_TASK STATEMENT_. Write out the data again in full, exactly as it reads.

_SOURCE INFORMATION_.
+++++

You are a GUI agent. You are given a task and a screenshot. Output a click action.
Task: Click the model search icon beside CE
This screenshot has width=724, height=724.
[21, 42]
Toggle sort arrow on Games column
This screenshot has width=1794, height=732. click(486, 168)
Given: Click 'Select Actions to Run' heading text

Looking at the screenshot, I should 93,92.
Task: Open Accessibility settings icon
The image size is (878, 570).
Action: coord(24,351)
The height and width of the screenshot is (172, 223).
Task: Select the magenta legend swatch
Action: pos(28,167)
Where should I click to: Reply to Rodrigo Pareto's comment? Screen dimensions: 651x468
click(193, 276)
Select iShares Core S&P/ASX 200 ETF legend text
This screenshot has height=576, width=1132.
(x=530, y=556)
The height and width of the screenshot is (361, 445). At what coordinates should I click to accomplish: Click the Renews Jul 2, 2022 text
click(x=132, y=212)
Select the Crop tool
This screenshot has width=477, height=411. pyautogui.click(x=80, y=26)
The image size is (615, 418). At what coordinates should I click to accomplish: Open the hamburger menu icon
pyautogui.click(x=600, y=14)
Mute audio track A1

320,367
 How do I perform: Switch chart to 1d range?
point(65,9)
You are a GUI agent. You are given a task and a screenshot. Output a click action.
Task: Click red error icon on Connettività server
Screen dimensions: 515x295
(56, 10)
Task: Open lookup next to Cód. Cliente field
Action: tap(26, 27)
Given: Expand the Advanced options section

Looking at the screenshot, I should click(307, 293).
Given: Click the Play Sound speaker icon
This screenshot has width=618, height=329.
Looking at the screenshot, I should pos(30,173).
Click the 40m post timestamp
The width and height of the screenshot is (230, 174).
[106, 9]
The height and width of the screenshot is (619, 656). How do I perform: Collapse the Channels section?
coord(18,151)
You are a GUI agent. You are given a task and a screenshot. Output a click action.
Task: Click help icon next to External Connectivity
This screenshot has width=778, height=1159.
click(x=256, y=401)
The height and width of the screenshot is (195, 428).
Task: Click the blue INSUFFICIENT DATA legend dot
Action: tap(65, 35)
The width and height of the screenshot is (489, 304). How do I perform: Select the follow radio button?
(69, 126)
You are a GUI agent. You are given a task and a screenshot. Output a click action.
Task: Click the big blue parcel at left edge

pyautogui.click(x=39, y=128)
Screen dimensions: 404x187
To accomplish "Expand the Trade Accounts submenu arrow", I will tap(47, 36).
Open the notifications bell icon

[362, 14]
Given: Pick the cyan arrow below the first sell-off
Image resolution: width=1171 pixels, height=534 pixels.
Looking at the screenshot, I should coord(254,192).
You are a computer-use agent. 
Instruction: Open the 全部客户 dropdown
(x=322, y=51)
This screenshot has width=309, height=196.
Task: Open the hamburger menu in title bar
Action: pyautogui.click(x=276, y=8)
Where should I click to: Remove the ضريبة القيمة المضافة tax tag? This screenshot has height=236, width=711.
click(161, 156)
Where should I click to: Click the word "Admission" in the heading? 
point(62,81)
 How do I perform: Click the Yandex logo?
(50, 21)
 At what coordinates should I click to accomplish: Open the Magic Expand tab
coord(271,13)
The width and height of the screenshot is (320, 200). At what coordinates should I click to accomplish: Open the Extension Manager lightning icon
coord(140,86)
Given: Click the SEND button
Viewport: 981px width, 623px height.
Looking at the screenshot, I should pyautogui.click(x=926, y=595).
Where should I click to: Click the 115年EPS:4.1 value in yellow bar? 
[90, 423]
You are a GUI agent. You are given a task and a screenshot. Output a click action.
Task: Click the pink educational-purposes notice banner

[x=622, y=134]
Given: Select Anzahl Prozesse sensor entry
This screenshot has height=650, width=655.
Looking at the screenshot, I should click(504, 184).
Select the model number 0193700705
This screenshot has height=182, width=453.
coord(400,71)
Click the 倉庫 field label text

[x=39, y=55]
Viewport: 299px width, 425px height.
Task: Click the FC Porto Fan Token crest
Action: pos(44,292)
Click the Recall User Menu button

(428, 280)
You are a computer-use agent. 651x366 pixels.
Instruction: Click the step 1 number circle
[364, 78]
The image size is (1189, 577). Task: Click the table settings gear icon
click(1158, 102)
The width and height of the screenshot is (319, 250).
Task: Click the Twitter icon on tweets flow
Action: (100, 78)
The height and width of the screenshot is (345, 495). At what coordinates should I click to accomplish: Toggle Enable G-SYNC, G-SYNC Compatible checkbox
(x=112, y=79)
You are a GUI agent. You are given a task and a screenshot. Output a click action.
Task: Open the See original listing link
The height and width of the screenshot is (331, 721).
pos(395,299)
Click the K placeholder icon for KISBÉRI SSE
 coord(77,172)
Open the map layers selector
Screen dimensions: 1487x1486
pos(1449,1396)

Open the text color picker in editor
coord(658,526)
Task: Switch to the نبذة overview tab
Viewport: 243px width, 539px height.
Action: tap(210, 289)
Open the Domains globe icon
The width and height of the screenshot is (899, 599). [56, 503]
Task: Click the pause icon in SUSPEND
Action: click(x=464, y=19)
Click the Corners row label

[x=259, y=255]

+++++

_REPLY_.
You are a GUI agent. You are given a task and a screenshot. Output a click action.
Task: Click the model search icon beside CE
This screenshot has width=724, height=724.
[21, 42]
Toggle sort arrow on Games column
This screenshot has width=1794, height=732. click(486, 168)
Given: Click 'Select Actions to Run' heading text

Looking at the screenshot, I should 93,92.
Task: Open Accessibility settings icon
The image size is (878, 570).
Action: coord(24,351)
The height and width of the screenshot is (172, 223).
Task: Select the magenta legend swatch
Action: pos(28,167)
Where should I click to: Reply to Rodrigo Pareto's comment? Screen dimensions: 651x468
click(193, 276)
Select iShares Core S&P/ASX 200 ETF legend text
This screenshot has height=576, width=1132.
(x=530, y=556)
The height and width of the screenshot is (361, 445). At what coordinates should I click to accomplish: Click the Renews Jul 2, 2022 text
click(x=132, y=212)
Select the Crop tool
This screenshot has width=477, height=411. pyautogui.click(x=80, y=26)
The image size is (615, 418). At what coordinates should I click to accomplish: Open the hamburger menu icon
pyautogui.click(x=600, y=14)
Mute audio track A1

320,367
 How do I perform: Switch chart to 1d range?
point(65,9)
You are a GUI agent. You are given a task and a screenshot. Output a click action.
Task: Click red error icon on Connettività server
Screen dimensions: 515x295
(56, 10)
Task: Open lookup next to Cód. Cliente field
Action: tap(26, 27)
Given: Expand the Advanced options section

Looking at the screenshot, I should click(307, 293).
Given: Click the Play Sound speaker icon
This screenshot has width=618, height=329.
Looking at the screenshot, I should pos(30,173).
Click the 40m post timestamp
The width and height of the screenshot is (230, 174).
[106, 9]
The height and width of the screenshot is (619, 656). How do I perform: Collapse the Channels section?
coord(18,151)
You are a GUI agent. You are given a task and a screenshot. Output a click action.
Task: Click help icon next to External Connectivity
This screenshot has width=778, height=1159.
click(x=256, y=401)
The height and width of the screenshot is (195, 428).
Task: Click the blue INSUFFICIENT DATA legend dot
Action: tap(65, 35)
The width and height of the screenshot is (489, 304). How do I perform: Select the follow radio button?
(69, 126)
You are a GUI agent. You are given a task and a screenshot. Output a click action.
Task: Click the big blue parcel at left edge

pyautogui.click(x=39, y=128)
Screen dimensions: 404x187
To accomplish "Expand the Trade Accounts submenu arrow", I will tap(47, 36).
Open the notifications bell icon

[362, 14]
Given: Pick the cyan arrow below the first sell-off
Image resolution: width=1171 pixels, height=534 pixels.
Looking at the screenshot, I should coord(254,192).
You are a computer-use agent. 
Instruction: Open the 全部客户 dropdown
(x=322, y=51)
This screenshot has width=309, height=196.
Task: Open the hamburger menu in title bar
Action: pyautogui.click(x=276, y=8)
Where should I click to: Remove the ضريبة القيمة المضافة tax tag? This screenshot has height=236, width=711.
click(161, 156)
Where should I click to: Click the word "Admission" in the heading? 
point(62,81)
 How do I perform: Click the Yandex logo?
(50, 21)
 At what coordinates should I click to accomplish: Open the Magic Expand tab
coord(271,13)
The width and height of the screenshot is (320, 200). At what coordinates should I click to accomplish: Open the Extension Manager lightning icon
coord(140,86)
Given: Click the SEND button
Viewport: 981px width, 623px height.
Looking at the screenshot, I should pyautogui.click(x=926, y=595).
Where should I click to: Click the 115年EPS:4.1 value in yellow bar? 
[90, 423]
You are a GUI agent. You are given a task and a screenshot. Output a click action.
Task: Click the pink educational-purposes notice banner

[x=622, y=134]
Given: Select Anzahl Prozesse sensor entry
This screenshot has height=650, width=655.
Looking at the screenshot, I should click(504, 184).
Select the model number 0193700705
This screenshot has height=182, width=453.
coord(400,71)
Click the 倉庫 field label text

[x=39, y=55]
Viewport: 299px width, 425px height.
Task: Click the FC Porto Fan Token crest
Action: pos(44,292)
Click the Recall User Menu button

(428, 280)
You are a computer-use agent. 651x366 pixels.
Instruction: Click the step 1 number circle
[364, 78]
The image size is (1189, 577). Task: Click the table settings gear icon
click(1158, 102)
The width and height of the screenshot is (319, 250).
Task: Click the Twitter icon on tweets flow
Action: (100, 78)
The height and width of the screenshot is (345, 495). At what coordinates should I click to accomplish: Toggle Enable G-SYNC, G-SYNC Compatible checkbox
(x=112, y=79)
You are a GUI agent. You are given a task and a screenshot. Output a click action.
Task: Open the See original listing link
The height and width of the screenshot is (331, 721).
pos(395,299)
Click the K placeholder icon for KISBÉRI SSE
 coord(77,172)
Open the map layers selector
Screen dimensions: 1487x1486
pos(1449,1396)

Open the text color picker in editor
coord(658,526)
Task: Switch to the نبذة overview tab
Viewport: 243px width, 539px height.
Action: tap(210, 289)
Open the Domains globe icon
The width and height of the screenshot is (899, 599). [56, 503]
Task: Click the pause icon in SUSPEND
Action: click(x=464, y=19)
Click the Corners row label

[x=259, y=255]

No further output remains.